ABU DHABI // The April 1 deadline for the capital's used-car dealers to move to a custom-built complex near the airport has passed, but only a third of tenants have started to fit out their showrooms.
"The exact opening date will depend on the progress of individual tenants, but Aldar is working closely with them to achieve this as soon as possible," a spokesman said of the Motor World complex.
Another third are in the process of designing their spaces, but others say they are staying put for the foreseeable future.
Motor World, an Aldar project in Al Shamkha, remains a collection of empty buildings, dusty billboards and litter, with not a car in sight.
The first phase of about 100 showrooms were given to tenants in February, but dealers are waiting for better infrastructure and water connections before moving.
"Aldar is working closely with Abu Dhabi Distribution Company to address this issue and expects to have a resolution in the coming weeks," the Aldar spokesman said.
It is standard practice for units to be delivered in a "core and shell" style for individual customisation, he said.
But many tenants were surprised by the cost of finishing the rental units, which have no flooring, light fixtures or ceilings.

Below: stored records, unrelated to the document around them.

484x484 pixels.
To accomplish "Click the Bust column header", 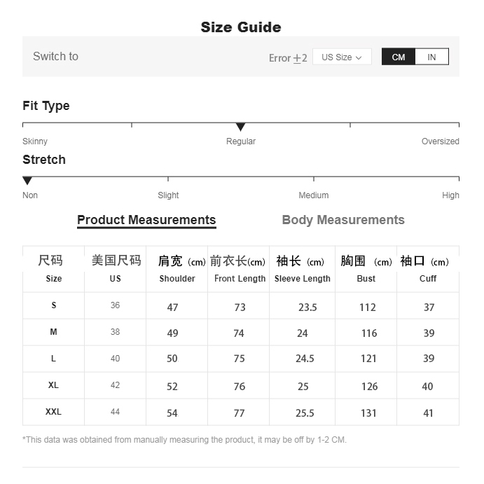I will [x=366, y=279].
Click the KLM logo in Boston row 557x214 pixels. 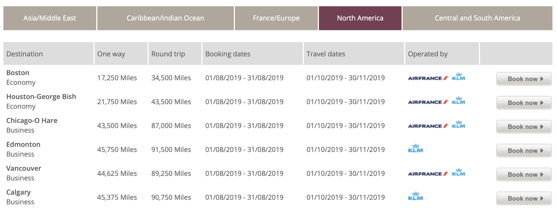[458, 77]
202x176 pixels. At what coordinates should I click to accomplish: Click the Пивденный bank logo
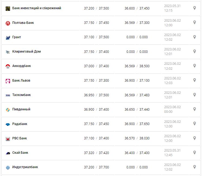[x=8, y=110]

They are also unhappy about the showrooms' design, which has steps instead of a ramp.
Developers had expected the dealers to use a mobile ramp and a side entrance that complies with Civil Defence requirements, but makes it difficult to move cars in and out.
Fayyaz Ahmed, the manager of Reem Automobile Showroom, said he liked the idea of a dealership complex like Dubai's Aweer but expected more for the Dh41,850 deposit that he paid last year.

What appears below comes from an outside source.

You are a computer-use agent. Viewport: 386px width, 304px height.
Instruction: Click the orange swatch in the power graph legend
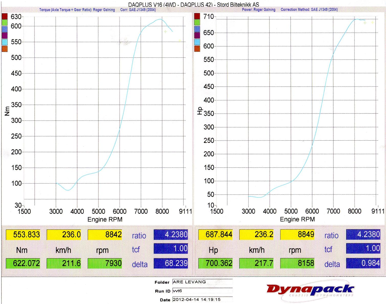click(197, 48)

He will pay Dh167,400 a year in rent for a 240 square metre showroom.
"There is no floor, no lights, no roof. We have to pay," said Mr Ahmed. "Aweer complex was very good, fantastic, because in that complex everything was ready ... electricity, lights, floor, roof, everything."
Bassam Al Qadi, a partner at Amwaj New Cars Establishment, paid a Dh96,000 deposit in December 2010. He estimated it would cost Dh200,000 to finish his showroom. "We do like the idea but they didn't finish it right," he said.

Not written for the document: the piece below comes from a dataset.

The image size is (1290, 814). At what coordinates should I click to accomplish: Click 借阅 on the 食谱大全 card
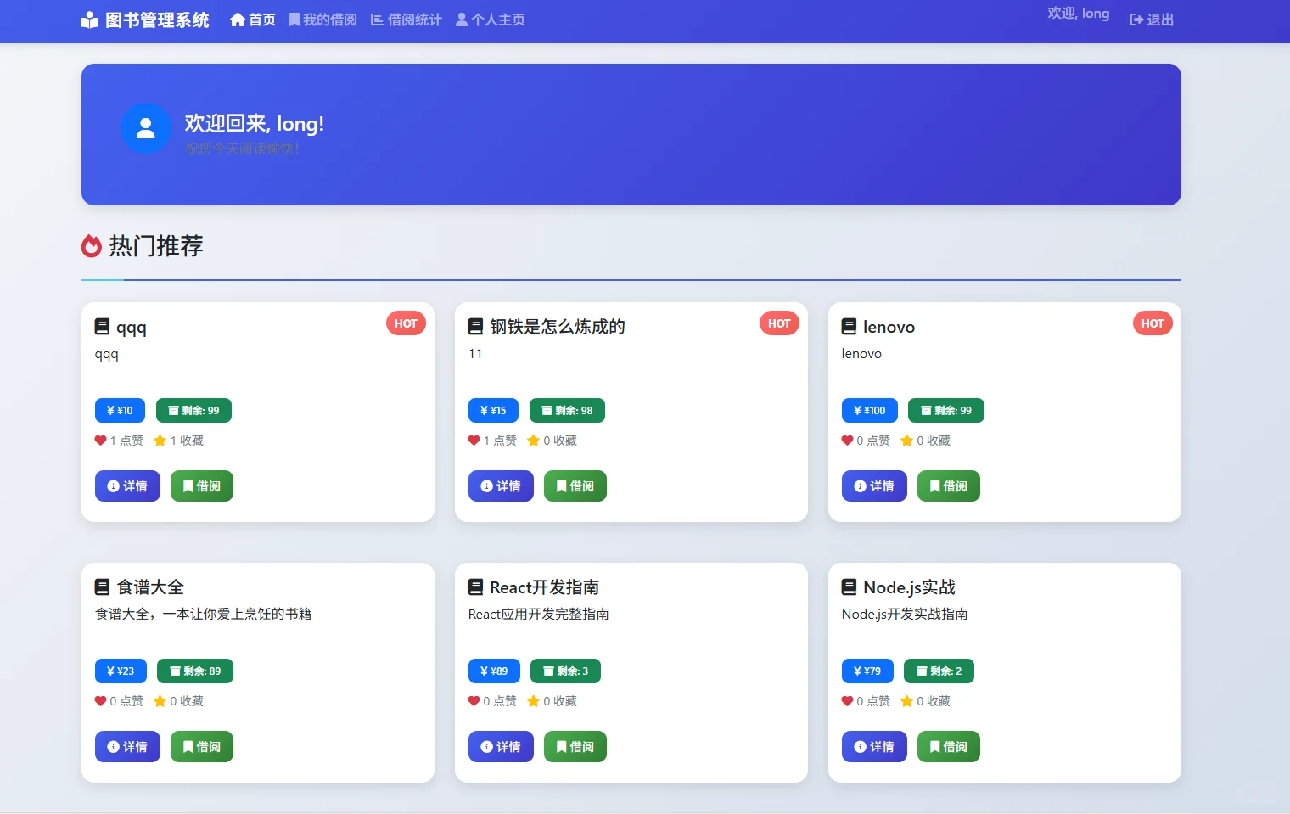(201, 746)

He applied for a water connection two months ago. "Still there is no water," he said. "No lights on the road, no signs, no security. Just a place in the middle of the desert."
Motor World plans include car dealerships, car finance and insurance agents as well as three banks and a food and beverage outlet.
"Service providers for these units have submitted proposals and we expect this process to be finalised imminently and fit out to begin in the coming months," the Aldar spokesman said.
"Aldar is also working with Adnoc to develop a petrol station and full service and registration centre located right next to the first phase of showrooms and the service centre," he added. "Our aim is to have a facility open at Motor World by the end of the year."
Motor World, at the intersection of the E11 and E33 motorways, is accessible from the island and Mohammed bin Zayed City, Khalifa City, Al Ain and the planned Al Falah community of 50,000 new residents. But retailers consider the location their biggest challenge.
"Every second day I come here," said Majid Jassim, 25, an Emirati motoring enthusiast who lives near Airport Road. "If this moves to Shamkha it's 40 or 50 kilometres for me. It's so far I may as well go to Sharjah."
Yousef Yousef, the manager of Massaood Harib Automobiles, paid a Dh41,850 deposit for a 240 square metre showroom 15 months ago.
No work has begun, and he has not applied for electricity or water.
"I did not start work because I don't know which day I will go," Mr Yousef said. "Maybe we will wait for six or seven months. The government told us we had to move. That's why we paid this deposit."
His rent will go from Dh50,000 a year for the 45 square metre space on Airport Road, where he parks his merchandise outside, to Dh170,00 a year for a proper showroom.
His biggest concern is losing customers. "Here we are in the middle of town and there is no business," he said. "If we go there and nothing is ready, how will we work? There is no traffic, no bank. Even if you want one water you [would] die there - you do not find water. In the desert they put us."
Mr Ahmed agreed: "[It is] like it was here 30 or 40 years back."
Mr Yousef said: "No, there was water here 40 years back. If you go there, remember my words and take a sandwich or water. Because there's nothing there."